E.G. : I believe in the blockchain, not as a cryptocurrency enabler necessarily, but as a system that enables transparent co-creation and contracts. There is a considerable value in trust. The blockchain can enable that trust in a large group of people that do not necessarily know each other—creating the basis for new ecosystems and infrastructures. I think it will allow for a new era of software. I also already see the emergence of unique Ecosystems—both in the art world and in the game world. For example, the blockchain can evaluate digital art, authenticity, ownership, and valuation in the art world. Typically things that would be problematic to validate can now easily be registered. In the game world, especially with ‘world of warcraft’ like games, tokens based on the blockchain can move the in-game economy all of a sudden to the real world, allowing you with an income earned in the game. 

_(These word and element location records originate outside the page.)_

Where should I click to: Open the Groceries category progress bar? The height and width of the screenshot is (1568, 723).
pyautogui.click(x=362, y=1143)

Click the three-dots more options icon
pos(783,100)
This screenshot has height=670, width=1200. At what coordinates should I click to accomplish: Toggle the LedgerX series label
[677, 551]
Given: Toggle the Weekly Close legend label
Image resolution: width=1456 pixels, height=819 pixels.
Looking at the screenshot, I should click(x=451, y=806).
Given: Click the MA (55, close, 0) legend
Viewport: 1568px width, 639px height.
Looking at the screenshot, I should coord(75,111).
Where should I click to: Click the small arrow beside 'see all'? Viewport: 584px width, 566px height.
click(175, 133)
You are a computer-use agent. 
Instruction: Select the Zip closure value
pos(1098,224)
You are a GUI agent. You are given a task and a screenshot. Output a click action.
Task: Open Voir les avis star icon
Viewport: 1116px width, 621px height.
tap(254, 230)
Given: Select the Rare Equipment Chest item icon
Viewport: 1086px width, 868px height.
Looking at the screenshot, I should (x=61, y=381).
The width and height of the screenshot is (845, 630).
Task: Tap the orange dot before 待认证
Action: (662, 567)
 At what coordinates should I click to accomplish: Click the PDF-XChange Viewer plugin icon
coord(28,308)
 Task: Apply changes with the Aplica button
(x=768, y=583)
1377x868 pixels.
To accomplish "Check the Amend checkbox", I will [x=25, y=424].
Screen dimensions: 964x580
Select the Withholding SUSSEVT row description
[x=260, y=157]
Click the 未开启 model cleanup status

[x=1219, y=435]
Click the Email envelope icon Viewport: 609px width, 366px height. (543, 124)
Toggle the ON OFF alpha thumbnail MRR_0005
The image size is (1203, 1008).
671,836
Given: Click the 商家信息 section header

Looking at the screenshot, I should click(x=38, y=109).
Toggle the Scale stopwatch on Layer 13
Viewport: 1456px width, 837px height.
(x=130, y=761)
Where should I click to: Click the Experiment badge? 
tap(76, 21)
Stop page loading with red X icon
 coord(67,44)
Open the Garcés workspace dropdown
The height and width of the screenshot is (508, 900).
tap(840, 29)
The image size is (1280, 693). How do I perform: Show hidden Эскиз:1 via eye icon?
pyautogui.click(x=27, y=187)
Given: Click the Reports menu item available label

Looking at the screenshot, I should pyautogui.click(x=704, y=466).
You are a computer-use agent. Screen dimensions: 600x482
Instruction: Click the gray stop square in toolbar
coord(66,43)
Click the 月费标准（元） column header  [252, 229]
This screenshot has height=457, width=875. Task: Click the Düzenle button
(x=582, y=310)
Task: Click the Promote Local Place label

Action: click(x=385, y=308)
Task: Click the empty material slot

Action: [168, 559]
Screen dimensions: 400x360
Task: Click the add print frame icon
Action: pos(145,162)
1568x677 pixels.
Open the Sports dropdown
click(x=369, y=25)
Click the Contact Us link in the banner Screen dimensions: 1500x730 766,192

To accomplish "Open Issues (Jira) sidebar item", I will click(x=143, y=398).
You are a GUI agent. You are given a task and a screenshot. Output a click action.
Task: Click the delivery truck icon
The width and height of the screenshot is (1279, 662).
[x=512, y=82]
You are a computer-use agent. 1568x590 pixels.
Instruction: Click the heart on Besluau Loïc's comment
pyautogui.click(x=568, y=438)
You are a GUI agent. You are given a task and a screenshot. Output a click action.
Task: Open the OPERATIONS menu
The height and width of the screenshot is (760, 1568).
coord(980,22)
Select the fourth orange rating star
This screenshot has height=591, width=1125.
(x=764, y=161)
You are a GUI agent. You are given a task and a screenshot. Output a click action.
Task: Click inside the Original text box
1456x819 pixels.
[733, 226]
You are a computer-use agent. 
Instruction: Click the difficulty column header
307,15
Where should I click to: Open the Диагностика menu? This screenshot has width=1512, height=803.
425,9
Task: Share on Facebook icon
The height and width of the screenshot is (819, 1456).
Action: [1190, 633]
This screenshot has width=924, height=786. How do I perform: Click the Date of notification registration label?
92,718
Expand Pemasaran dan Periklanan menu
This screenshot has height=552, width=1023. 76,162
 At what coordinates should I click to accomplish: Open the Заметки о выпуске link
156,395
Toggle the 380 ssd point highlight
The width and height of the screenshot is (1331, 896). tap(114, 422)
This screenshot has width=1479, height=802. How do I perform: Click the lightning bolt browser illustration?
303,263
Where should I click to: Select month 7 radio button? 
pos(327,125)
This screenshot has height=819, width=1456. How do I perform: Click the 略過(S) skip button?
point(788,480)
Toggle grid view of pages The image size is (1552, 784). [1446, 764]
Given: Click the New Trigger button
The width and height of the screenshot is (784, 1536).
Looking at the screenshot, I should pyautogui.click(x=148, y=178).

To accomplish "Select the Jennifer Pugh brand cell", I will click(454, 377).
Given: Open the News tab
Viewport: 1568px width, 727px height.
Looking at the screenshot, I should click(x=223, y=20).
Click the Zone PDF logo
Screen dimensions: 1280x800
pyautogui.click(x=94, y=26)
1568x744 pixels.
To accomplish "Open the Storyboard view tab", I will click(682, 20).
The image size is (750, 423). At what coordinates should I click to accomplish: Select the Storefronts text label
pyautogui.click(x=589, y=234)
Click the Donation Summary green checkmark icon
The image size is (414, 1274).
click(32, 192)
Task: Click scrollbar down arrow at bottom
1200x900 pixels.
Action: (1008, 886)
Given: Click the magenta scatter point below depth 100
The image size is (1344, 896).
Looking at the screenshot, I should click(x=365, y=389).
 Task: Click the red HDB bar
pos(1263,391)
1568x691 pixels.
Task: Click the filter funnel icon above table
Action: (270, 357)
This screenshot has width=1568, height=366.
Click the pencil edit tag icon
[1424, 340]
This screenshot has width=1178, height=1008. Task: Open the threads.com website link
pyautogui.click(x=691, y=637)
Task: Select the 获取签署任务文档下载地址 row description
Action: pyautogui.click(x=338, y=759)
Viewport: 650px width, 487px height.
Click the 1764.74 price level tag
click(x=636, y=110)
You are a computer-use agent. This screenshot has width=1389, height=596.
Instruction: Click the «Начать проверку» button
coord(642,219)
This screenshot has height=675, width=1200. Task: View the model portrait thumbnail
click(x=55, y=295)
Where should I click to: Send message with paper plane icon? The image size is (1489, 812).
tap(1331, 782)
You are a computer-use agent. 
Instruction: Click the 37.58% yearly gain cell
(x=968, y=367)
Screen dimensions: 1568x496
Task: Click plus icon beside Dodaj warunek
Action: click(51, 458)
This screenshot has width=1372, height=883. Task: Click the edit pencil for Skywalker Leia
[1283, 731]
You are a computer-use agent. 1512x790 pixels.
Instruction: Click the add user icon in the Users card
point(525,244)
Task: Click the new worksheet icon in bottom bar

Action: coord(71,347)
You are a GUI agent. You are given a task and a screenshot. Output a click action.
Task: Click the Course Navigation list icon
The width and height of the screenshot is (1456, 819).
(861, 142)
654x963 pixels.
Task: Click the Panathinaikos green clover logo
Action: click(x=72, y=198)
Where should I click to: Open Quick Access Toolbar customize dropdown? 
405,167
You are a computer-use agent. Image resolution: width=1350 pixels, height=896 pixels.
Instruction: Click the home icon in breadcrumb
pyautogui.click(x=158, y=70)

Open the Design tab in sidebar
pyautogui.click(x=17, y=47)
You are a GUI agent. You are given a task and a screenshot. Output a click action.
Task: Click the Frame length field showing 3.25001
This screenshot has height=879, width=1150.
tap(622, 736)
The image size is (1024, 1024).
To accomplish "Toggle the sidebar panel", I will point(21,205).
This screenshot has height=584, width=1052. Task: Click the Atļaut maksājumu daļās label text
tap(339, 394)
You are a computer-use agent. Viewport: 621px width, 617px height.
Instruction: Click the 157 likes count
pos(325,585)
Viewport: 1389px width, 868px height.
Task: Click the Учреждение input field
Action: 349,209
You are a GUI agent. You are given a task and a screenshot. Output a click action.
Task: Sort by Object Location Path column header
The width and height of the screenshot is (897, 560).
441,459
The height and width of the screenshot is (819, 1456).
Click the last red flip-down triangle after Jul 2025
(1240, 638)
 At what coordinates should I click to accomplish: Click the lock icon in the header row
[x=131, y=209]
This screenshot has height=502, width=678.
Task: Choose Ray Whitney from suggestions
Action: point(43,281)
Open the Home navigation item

The world is getting more complex and is changing faster than ever before. So I think we have to realize that everything humans are doing right now that is a repetitive job will be taken over by digital automation (with or without AI) or robotization. This will change industries and the roles humans have in the system. For example, in the financial accounting industry, much more straightforward registration and reporting can be taken over by automation. This means that there will be a shift for a lot of companies. They will have to reconsider how they can still add value.  

Another trend is not so much a trend as well as a necessity. Those who have the privilege to make choices need to involve climate in every decision we make. Green solutions need always be part of the equation. Why produce something that requires tech or fuel if you can solve it ‘naturally’ as well. Can we harness our creative thinking power into more green and frugal innovations? We should also tackle our transition towards sustainable resources on a far larger scale. Why not look at it from a European perspective, combining technology, insights as well as resources? Instead of looking internally at what a single country can do.   

If you had to give one piece of advice to a reader of this article, what would it be?

E.G. : Our world is getting more and more complex. Adapting to that is also getting complex. Sometimes the final solution is not clear yet, and sometimes change consists of many separate but connected elements. I think it is essential to realize that change can only happen if people are DOing things that enable that change. Most people can’t act if there is no clear answer or too many elements in play.  

The trick is to start making things smaller. If the solution isn’t clear yet, look at what you already know and decide what needs to be achieved in the next three months. Focus on that to make it happen and iterate from there. If there are too many elements in play, look at all the individual components and decide what makes sense to do first. Focus on that and move from there. Next, start saying no to all the other things that are not part of what you have decided to focus on. Sometimes that means giving responsibility for some things to other teams or departments. That may feel counterintuitive, but doing less will make you achieve more.    

In a nutshell, what are the next topics that you will be passionate about? 

E.G. : I want to take a step back again. Having done so much strategic and pioneering work makes me realize that mentoring startups is where my passion lies. I keep saying that it all starts with the teams doing the innovation, and I have so much experience helping startups that it only makes sense to start there. 

Even though there are more books around this topic on the market, I feel there still is room for a very practical and visual book on how to DO and keep DOing validated learning. There is so much that I assume common knowledge that could still help a lot of people doing their jobs of learning and validating. All of the lessons learned and best practices, examples of the startup world. At GroundControl, we have also built a framework for innovation that we have tested with many startups and corporates; The NEXT Canvas. We wrote a lot of blogposts around our learnings over the last few years working with the framework. Finalizing it into a practical handbook would be the next logical step.  

Thank you Esther,


Thank you Bertrand


The book:  Innovation Accounting, Esther Gons, Dan Toma, BIS Publisher, 2021.